Bild eines roten Gummibärchens, dass aus der Masse hervorsticht
Das Prinzip der Selbstselektion hilft dabei, unerwartete Ideen zu generieren - lösungsstarke ProblemlöserInnen werden wie ein Magnet angezogen. Foto © CC0 Licence

2. Prinzip: Das Gesetz der großen Zahl

Innovative Ideen kommen auch dem schlausten und kreativsten Kopf nicht auf Befehl und umgekehrt findet manchmal auch ein blindes Huhn ein Korn. Die Geschichte ist voll von Beispielen von Menschen, die einmal in ihrem Leben einen genialen Einfall hatten und ihn trotz aller Versuche nie wiederholen konnten. „One-Hit-Wonder“ nennt man das Phänomen in der Musik, doch es ist auch in Wissenschaft und Wirtschaft bekannt. Der Vorteil von Crowdsourcing ist, dass man eine sehr große Zahl von potenziellen ProblemlöserInnen erreicht. Auch wenn deren durchschnittliche Qualifikation geringer ist als die der internen ExpertInnen: die besten Ideen der Masse sind stärker als die Ideen der internen Fachleute. In einem zweiten Forschungsprojekt des Instituts haben wir entsprechend untersucht, ob die Zahl der TeilnehmerInnen oder deren Qualifikationsprofil für den Erfolg im Wettbewerb wichtiger ist. Die Ausgangsdaten waren die Profile von 1.089 TeilnehmerInnen an einem (anderen) realen Crowdsourcing-Wettbewerb. Auf ihrer Basis haben wir rechnerisch 36.400 Crowdsourcing-Wettbewerbe simuliert. Klares Ergebnis: die Größe des TeilnehmerInnenfelds hatte einen stärkeren Einfluss als die durchschnittliche Qualifikation.

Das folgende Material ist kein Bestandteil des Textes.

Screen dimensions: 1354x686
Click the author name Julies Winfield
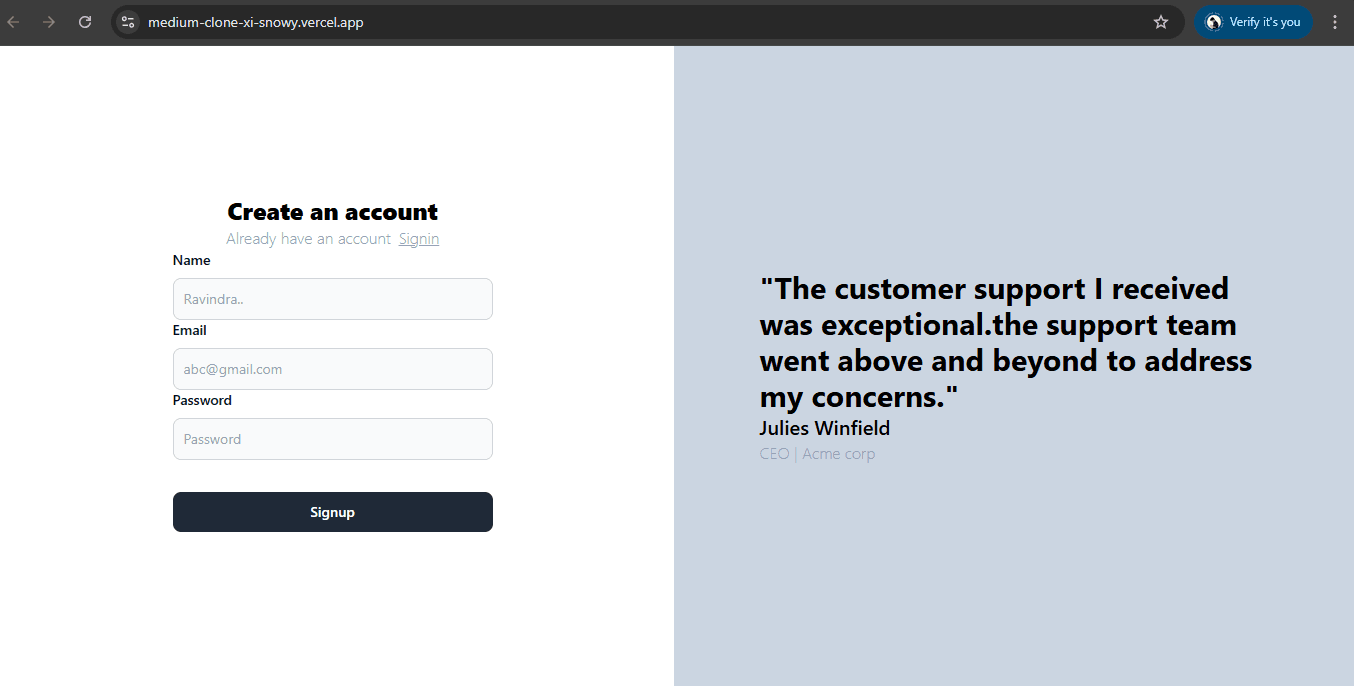(824, 429)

Bild einer Menschenmasse bei einem Farbenfestival
Je mehr potentielle ProblemlöserInnen man erreicht, desto kreativer, diverser und besser werden die Ideen. Foto © CC0 Licence

Was bedeutet das für Unternehmen, die innovative Lösungen suchen?

Erstens: Crowdsourcing ist immer dann stark, wenn unklar ist, von wem die beste Lösung kommen wird. Es begünstigt also kreative, schlecht strukturierte und schwierige Probleme. Für Innovationsprobleme ist es besser geeignet als für reine Optimierungen. Man kann darauf setzen, dass es diejenigen anzieht, denen neuartige Lösungen leicht einfallen – und der Wettbewerb sollte so gestaltet sein, dass dieses Prinzip forciert wird.

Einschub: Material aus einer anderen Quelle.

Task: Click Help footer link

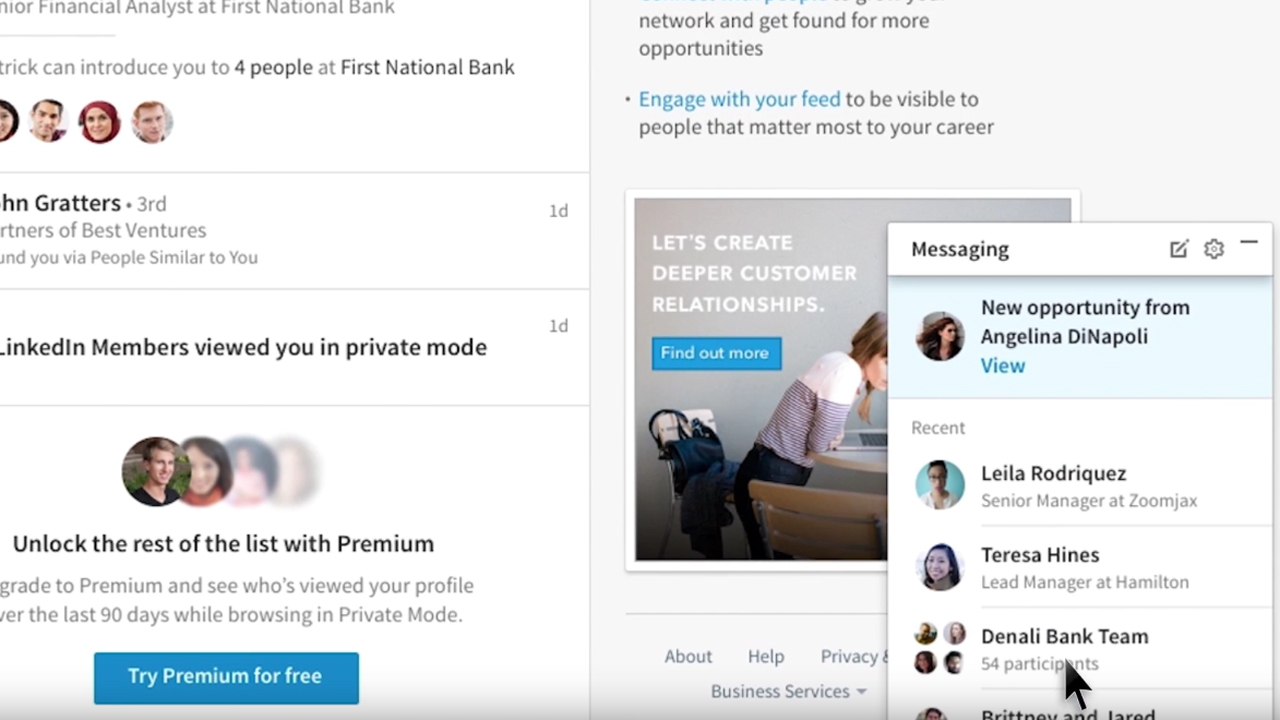Action: [x=766, y=656]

Zweitens: Bei Crowdsourcing-Wettbewerben sollte man eine große Zahl von potenziellen ProblemlöserInnen ansprechen und zur Teilnahme bewegen. Innovation ist nicht programmierbar und der Faktor Glück spielt eine größere Rolle, als uns manchmal bewusst ist. Das Glück kann man aber in den Griff kriegen, wenn man viele Versuche unternimmt. Erneut ist dies eine Frage der Organisation des Wettbewerbs. Beachtet man diese Prinzipien, dann kann Crowdsourcing tatsächlich eine Wunderwaffe sein.